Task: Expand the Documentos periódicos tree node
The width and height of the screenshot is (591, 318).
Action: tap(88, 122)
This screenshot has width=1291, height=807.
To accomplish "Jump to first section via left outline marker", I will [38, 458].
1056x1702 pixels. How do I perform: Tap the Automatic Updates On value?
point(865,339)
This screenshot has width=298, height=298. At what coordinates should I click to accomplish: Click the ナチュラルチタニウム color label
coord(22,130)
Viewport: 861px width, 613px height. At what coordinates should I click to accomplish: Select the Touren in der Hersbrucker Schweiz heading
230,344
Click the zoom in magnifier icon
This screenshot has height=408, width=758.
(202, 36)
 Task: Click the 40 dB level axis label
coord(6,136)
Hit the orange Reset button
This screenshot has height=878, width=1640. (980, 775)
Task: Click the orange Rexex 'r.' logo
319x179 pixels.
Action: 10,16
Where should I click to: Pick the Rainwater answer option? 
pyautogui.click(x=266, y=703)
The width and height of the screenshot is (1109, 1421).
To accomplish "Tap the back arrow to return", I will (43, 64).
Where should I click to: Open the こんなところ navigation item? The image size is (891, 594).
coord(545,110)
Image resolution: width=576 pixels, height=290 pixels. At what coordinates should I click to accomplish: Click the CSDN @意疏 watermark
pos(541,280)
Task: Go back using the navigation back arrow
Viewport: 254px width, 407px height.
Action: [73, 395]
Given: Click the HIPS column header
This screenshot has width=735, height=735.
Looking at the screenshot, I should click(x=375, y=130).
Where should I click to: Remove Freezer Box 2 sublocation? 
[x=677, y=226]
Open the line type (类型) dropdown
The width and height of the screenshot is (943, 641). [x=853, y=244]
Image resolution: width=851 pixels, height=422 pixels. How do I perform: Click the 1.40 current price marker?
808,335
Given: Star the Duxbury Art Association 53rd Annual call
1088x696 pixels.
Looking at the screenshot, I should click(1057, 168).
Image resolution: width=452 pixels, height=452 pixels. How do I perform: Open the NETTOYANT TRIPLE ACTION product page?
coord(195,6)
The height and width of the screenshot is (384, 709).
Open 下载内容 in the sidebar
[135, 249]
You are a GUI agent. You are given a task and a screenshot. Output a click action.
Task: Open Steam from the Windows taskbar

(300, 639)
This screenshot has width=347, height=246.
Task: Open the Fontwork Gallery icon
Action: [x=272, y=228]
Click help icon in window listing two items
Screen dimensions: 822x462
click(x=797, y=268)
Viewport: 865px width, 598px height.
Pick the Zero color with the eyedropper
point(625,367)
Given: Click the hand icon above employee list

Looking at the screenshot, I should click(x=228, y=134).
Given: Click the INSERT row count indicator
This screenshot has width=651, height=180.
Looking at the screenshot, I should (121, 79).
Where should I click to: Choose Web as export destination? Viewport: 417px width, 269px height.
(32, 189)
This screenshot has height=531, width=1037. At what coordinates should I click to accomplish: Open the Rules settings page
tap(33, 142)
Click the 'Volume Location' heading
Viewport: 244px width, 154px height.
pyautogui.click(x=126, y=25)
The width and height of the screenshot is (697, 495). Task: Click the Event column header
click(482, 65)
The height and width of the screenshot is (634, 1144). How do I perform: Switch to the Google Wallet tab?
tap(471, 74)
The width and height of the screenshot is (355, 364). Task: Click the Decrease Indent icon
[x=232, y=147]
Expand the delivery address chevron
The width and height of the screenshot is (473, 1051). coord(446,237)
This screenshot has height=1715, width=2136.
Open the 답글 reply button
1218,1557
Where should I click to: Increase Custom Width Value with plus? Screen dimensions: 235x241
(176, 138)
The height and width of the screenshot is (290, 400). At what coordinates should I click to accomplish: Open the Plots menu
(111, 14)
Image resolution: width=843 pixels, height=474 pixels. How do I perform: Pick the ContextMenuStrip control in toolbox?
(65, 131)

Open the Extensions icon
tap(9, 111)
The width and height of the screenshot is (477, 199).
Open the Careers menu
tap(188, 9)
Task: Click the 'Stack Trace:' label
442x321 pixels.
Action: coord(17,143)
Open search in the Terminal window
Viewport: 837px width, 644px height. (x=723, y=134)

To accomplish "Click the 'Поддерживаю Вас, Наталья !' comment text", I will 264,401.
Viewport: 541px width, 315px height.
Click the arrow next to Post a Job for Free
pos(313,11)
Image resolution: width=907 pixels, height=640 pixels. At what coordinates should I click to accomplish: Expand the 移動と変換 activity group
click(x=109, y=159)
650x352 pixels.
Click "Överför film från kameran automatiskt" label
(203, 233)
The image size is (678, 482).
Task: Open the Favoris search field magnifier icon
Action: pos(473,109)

◇ ◇ ◇

Where the word "back" appears in a line of the entries, copy that line.

Result below:
To accomplish "Tap the back arrow to return", I will (43, 64).
Task: Go back using the navigation back arrow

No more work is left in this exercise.